His gaze flitted back to the kid. “I—I wasn’t aware you had a child.”
“I don’t.”
He flinched. “A—and where are his parents?”
He’d already figured out the answer. “His father is MIA, and his mother is unavailable.”
“Why, may I ask—”
“You may not ask. I’m sure your wife’s trips to Paris and your kid’s private schools aren’t paid for with questions. If your morals are getting the better of you…” I pulled out my gun with a silencer and laid it on my lap. “I can take care of that.”
He paled at the sight of the gun. “I can assure you my morals remain corrupted by your money. I’ll just need something viable to tell my staff.”
Mian’s kid wheezed and coughed causing my patience to evaporate. “I don’t care what you have to tell them, just get it done. If this kid dies, I’ll consider you responsible.”

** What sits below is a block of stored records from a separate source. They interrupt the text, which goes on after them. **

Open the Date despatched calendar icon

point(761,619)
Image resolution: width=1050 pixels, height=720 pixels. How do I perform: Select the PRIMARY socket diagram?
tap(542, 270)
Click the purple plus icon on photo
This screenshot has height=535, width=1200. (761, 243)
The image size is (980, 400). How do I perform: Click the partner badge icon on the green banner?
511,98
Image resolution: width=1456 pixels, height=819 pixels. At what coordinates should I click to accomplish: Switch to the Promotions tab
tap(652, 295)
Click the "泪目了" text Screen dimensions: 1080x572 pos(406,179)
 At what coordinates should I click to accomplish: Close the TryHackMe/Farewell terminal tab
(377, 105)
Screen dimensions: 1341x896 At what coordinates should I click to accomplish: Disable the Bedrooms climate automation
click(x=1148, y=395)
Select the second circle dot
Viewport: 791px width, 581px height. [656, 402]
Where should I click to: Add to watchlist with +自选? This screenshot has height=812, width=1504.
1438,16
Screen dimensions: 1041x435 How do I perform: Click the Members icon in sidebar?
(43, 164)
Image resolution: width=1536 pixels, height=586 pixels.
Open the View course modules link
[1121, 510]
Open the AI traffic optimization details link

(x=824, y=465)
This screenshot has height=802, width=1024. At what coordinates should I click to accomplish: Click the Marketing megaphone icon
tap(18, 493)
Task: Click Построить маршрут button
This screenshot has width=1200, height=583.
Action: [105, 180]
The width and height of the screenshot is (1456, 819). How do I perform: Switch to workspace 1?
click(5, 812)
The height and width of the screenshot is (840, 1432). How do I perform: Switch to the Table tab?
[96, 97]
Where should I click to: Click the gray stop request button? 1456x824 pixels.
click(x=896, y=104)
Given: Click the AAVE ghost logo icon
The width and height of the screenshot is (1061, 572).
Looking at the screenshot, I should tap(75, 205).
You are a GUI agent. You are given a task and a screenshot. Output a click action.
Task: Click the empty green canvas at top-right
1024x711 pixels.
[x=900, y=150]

I stuck around for the diagnosis, and when the Doc told me the baby would need a close watch for a few days, I kept one of my men on guard in case the Doc’s conscience got any ideas.
Lucas called as I pulled up to my next stop. I was nervous as I answered the phone and wondered what trouble Mian might have found in the few hours I’d been gone. “Is she behaving?”
“Like a tigress in captivity for the first time,” Lucas muttered. “How’s the kid?”
“Doc says it’s an infection called respiratory syncytial virus.”
“Is it as bad as it sounds?”
“Doc wants to keep him for a few days, so I’ll be here longer than expected. They have him on a fucking ventilator.”
“Son of a bitch…”
“Doc isn’t taking chances, and neither am I.”
“What do I tell his mother?”
“Nothing.”
“You don’t think she has a right to know?”
Lucas had been questioning me more often than normal since the day we found Mian in my father’s house, and sometimes, it took more patience than I possessed not to lose my shit. For the sake of brotherhood, I decided to focus on the other half of my business trip.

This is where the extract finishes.